How Bolivia curbed coca production by moving away from violent crackdowns

Dr Thomas Grisaffi is a social anthropologist currently working as a postdoctoral research fellow at the Institute of the Americas (University College London). His main research focus is the political ascent of the Chapare coca growers’ union in Bolivia.

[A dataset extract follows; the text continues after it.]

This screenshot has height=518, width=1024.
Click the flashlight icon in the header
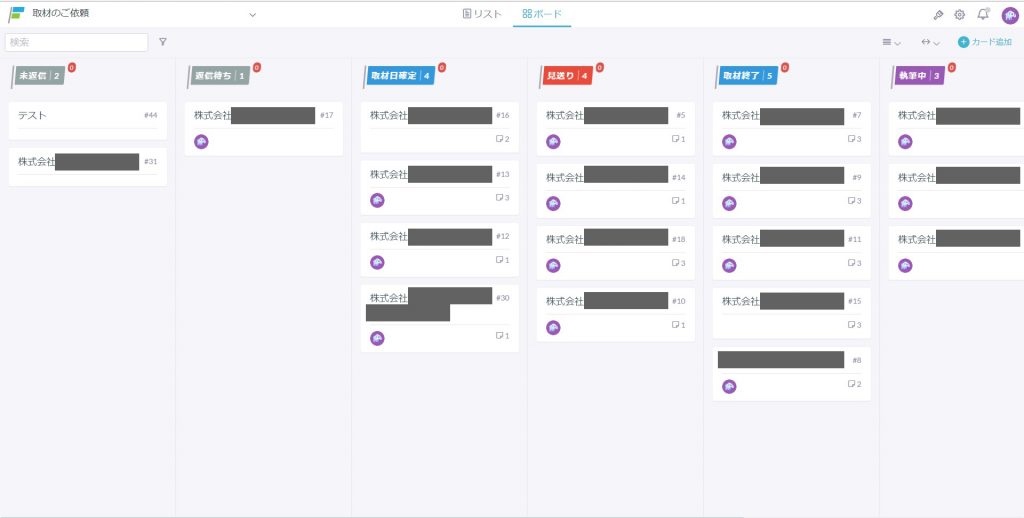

Thursday 6 April 2017, 18.30
Room G34, Senate House, Malet Street, London WC1E 7HU
Tickets, including refreshments:
non-members £8, members £6, students (with valid ID) £5

Bolivia is the world’s third largest producer of cocaine, a drug manufactured from coca leaf – which is central to Andean culture. On coming to power in 2006 President Morales made a radical break with the previous US-backed anti-drugs strategy, which focused on the forced eradication of coca leaf and the criminalisation of coca growers. That approach resulted in two decades of violence, and neither reduced coca production nor restricted the flow of drugs reaching the US. Bolivia’s new policy, often referred to as ‘coca yes cocaine no’, draws on the coca growers’ own distinction between coca leaf and cocaine. The strategy legalized the cultivation of a small amount of coca leaf in specific zones, encourages the coca unions to self-police to ensure growers do not exceed this limit, and envisions the industrialization and export of coca-based products.

The overriding aim of the policy is to reduce harmsto coca grower communities. Drawing on extensive ethnographic fieldwork carried out in the Chapare coca-growing region Thomas Grisaffi provides a bottom up account of the new coca policy.